Richard Bonk is an artist, counselor, educator, research coordinator and workshop facilitator. He has worked in various settings utilizing traditional counseling and consciousness expanding techniques, including meditation, yoga, hypnosis, flotation tank therapy, dream work, guided imagery, visual and literary arts to facilitate client and student awareness, learning, healing and growth.
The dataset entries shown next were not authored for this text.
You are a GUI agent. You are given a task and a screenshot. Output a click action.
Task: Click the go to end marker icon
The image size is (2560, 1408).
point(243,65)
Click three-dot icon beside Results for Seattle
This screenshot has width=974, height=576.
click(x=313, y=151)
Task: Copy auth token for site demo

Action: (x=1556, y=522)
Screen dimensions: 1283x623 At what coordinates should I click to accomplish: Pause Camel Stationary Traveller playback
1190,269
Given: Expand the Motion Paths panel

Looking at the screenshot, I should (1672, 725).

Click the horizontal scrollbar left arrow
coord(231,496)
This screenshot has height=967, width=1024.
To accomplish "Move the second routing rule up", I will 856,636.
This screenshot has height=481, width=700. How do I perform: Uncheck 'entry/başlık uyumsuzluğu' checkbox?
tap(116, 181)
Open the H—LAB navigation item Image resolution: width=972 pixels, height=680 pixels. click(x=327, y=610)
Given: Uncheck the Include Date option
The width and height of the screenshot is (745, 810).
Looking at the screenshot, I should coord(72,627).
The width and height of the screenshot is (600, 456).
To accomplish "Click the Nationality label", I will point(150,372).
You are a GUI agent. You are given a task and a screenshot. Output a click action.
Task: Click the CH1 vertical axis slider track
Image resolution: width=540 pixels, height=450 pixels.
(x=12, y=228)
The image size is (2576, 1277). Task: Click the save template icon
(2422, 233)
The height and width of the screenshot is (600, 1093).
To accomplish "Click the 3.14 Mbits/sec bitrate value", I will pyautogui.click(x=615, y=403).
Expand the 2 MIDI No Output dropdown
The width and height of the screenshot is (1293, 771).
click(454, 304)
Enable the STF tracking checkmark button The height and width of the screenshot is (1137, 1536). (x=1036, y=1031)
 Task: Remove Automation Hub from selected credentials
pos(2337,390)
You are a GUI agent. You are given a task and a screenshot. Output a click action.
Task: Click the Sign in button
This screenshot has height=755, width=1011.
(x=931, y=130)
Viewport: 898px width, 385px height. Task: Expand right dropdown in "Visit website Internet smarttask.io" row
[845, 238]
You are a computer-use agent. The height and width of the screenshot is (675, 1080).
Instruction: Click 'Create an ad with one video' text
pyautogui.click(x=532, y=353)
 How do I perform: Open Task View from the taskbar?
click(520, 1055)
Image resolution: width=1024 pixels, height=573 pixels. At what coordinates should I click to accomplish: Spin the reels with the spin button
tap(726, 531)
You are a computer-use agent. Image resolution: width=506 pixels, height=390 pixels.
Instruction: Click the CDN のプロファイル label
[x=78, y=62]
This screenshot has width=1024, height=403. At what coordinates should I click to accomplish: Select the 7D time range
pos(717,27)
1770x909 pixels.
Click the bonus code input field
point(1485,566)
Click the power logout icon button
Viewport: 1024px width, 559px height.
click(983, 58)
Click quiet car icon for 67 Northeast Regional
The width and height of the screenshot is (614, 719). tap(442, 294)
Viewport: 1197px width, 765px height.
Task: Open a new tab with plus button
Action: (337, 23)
His current art explorations have generated the MandalArt Healing Image process. As part of this technique, an "informational snapshot" is taken of a person or object. Original sources may be as varied as a sound or voice recording, e-mail, writing or text sample, photo, astrological chart, biofeedback or computer file, which is then transformed into raw data in the computer, then run through a series of art filters. The resultant image is a unique abstracted, aesthetic portrait of the "parent." Bonk has been commissioned to create custom images for individuals, organizations, hospitals, healing and education centers.